• **WHAT IS BEING ASKED**
Pictures do not belong in the copy; retype the records below exactly.

• **MATERIAL FOR THIS TASK**

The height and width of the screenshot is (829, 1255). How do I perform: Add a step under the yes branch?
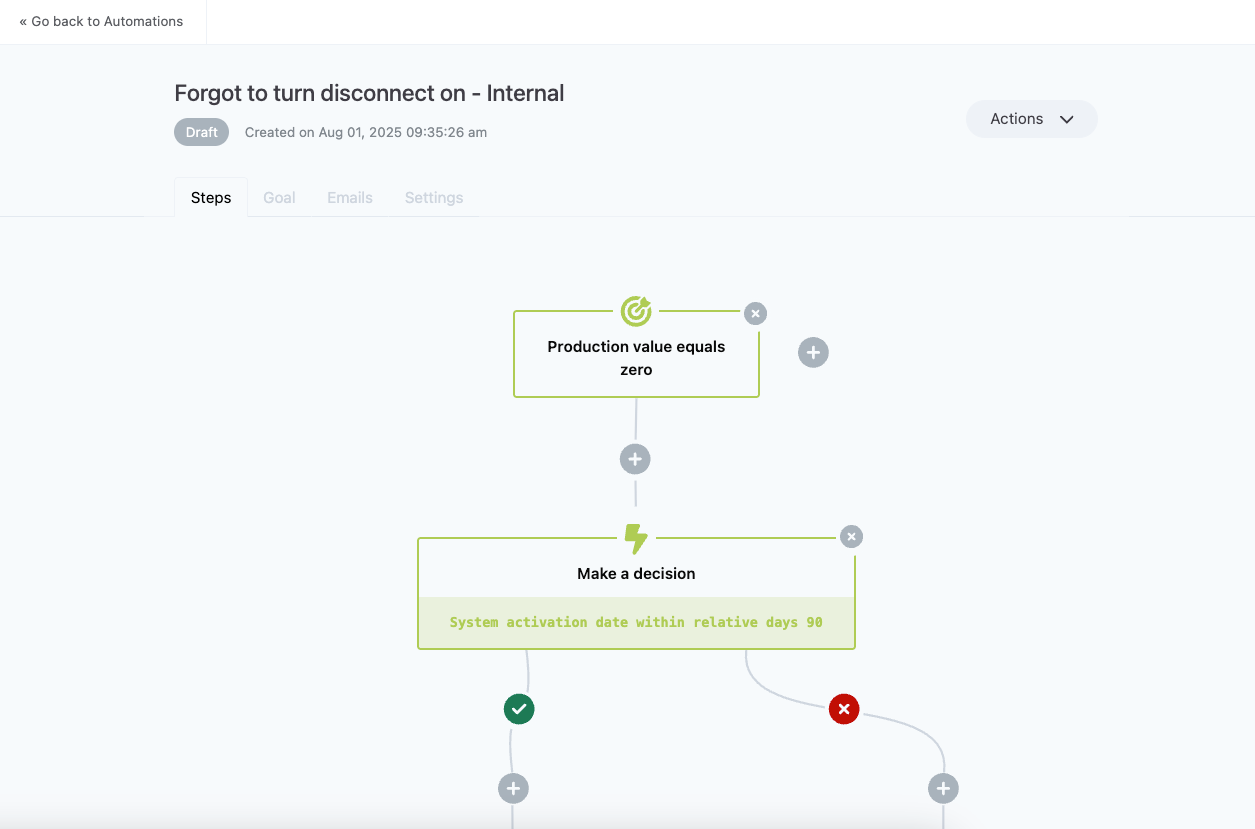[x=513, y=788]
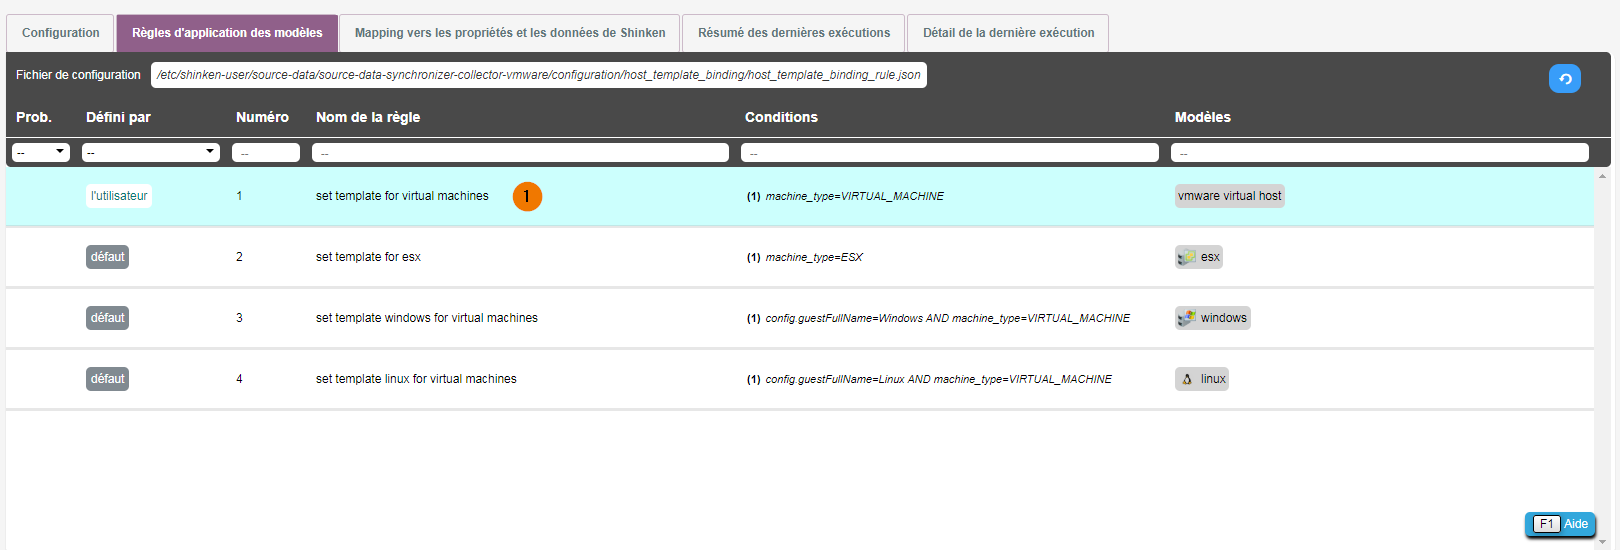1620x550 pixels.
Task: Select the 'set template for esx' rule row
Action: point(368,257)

• **FINAL ANSWER**
The height and width of the screenshot is (829, 1255). How do I perform: Add a step under the yes branch?
[x=513, y=788]
1620x550 pixels.
Task: Select the 'set template for esx' rule row
Action: point(368,257)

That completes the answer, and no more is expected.